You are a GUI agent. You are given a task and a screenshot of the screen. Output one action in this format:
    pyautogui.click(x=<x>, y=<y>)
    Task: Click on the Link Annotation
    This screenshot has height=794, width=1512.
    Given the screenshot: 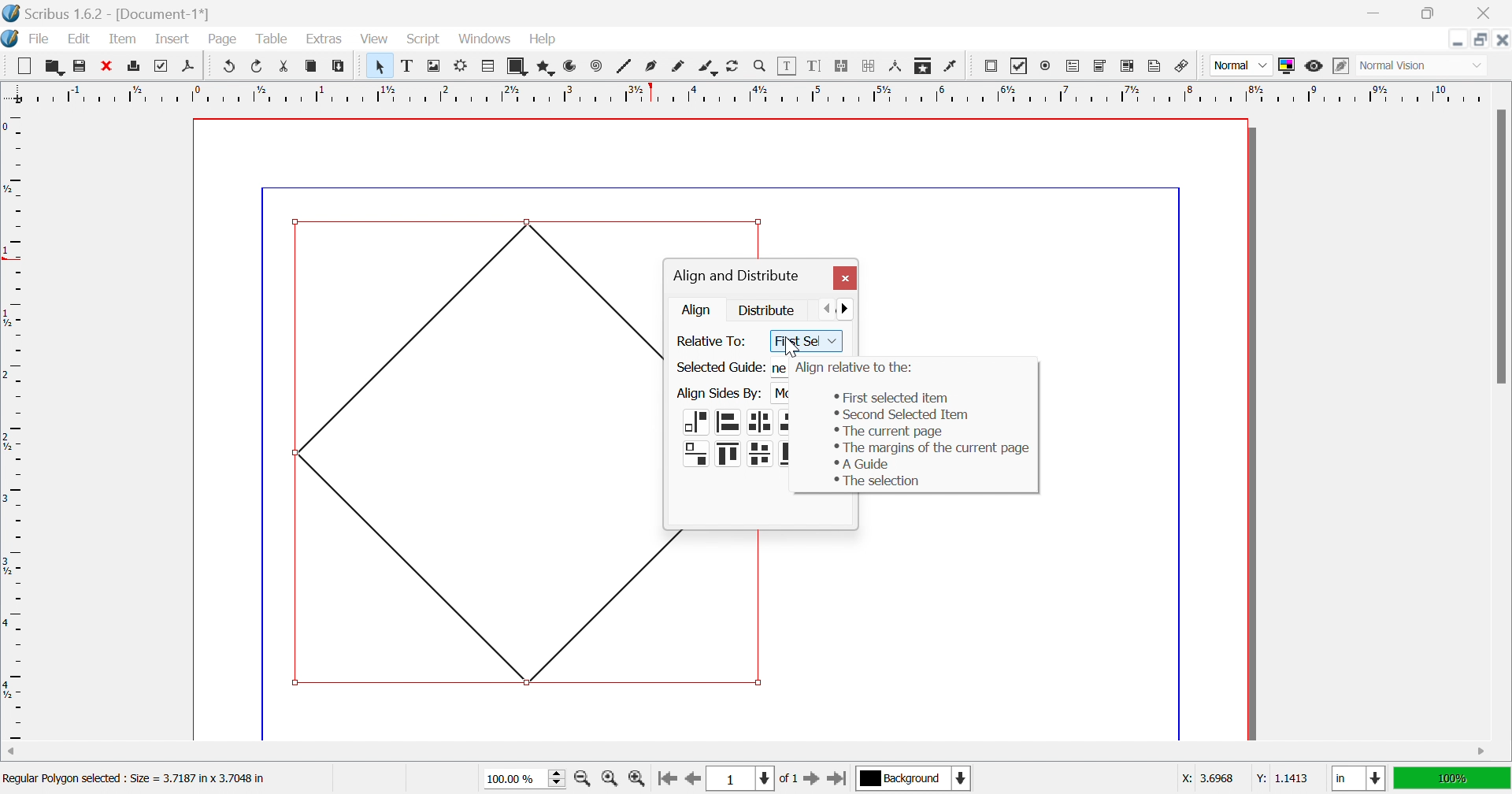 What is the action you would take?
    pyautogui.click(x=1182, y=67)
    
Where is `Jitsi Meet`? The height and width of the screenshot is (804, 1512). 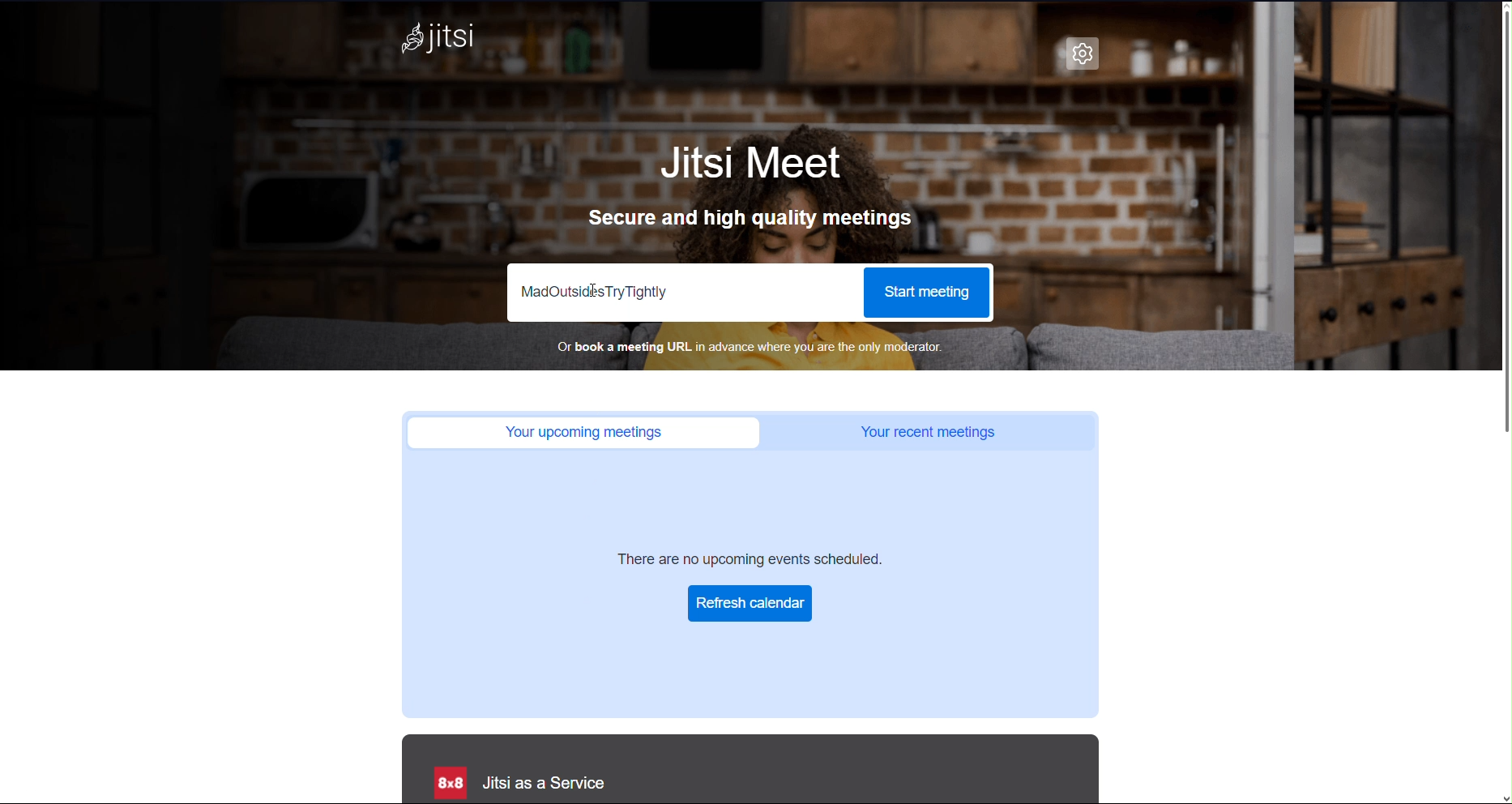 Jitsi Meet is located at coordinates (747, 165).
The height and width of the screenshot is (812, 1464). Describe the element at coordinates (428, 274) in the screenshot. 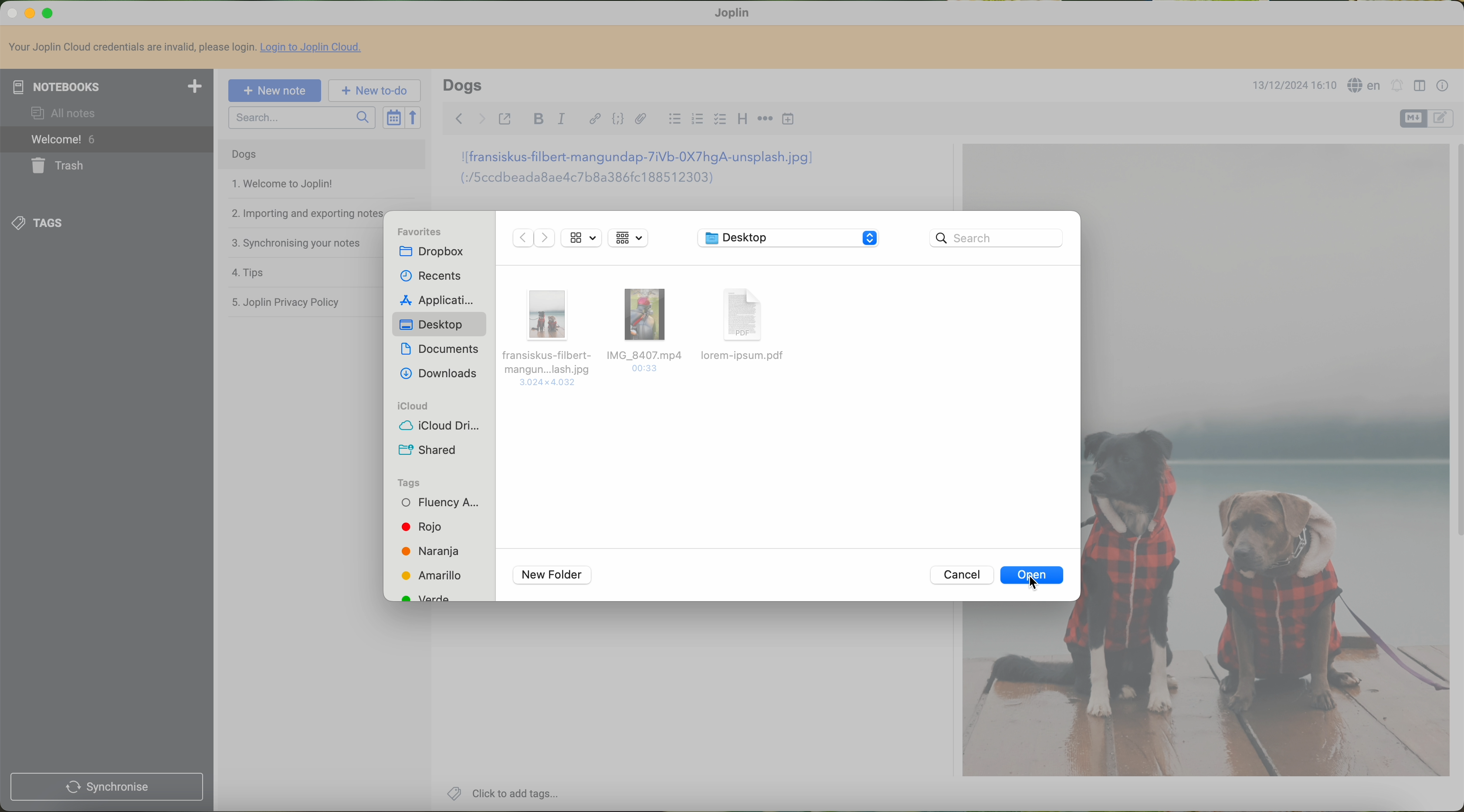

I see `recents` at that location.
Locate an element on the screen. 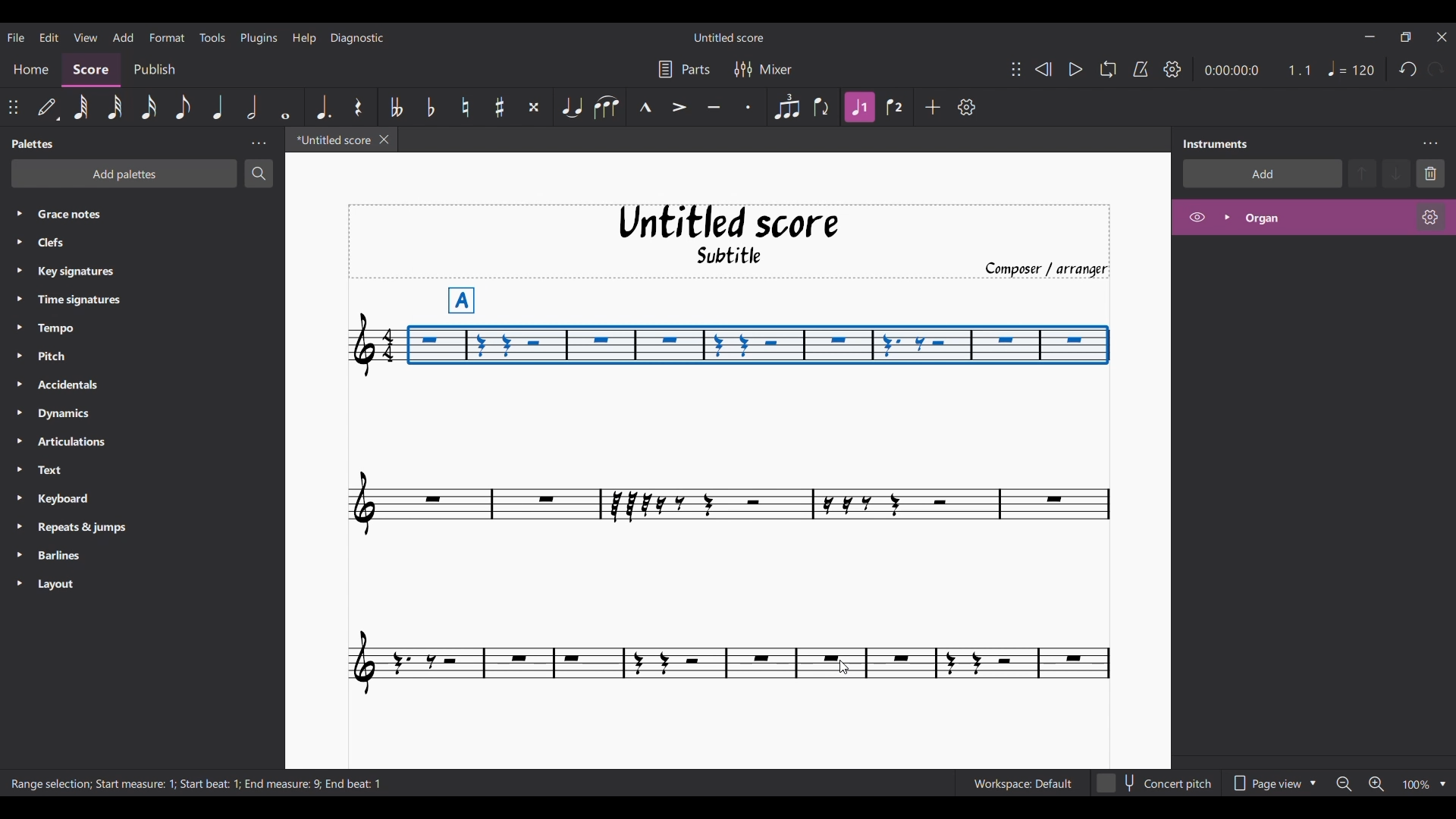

▬▬▬▬▬▬

Rewrite the rows from the line containing "The height and width of the screenshot is (812, 1464)." through the end of the rows as a JSON list of strings, one string per line, leaving out blank lines. Omit the pictures from your answer.

* Answer to this task *
[
  "The height and width of the screenshot is (812, 1464). Describe the element at coordinates (428, 274) in the screenshot. ",
  "I see `recents` at that location.",
  "Locate an element on the screen. "
]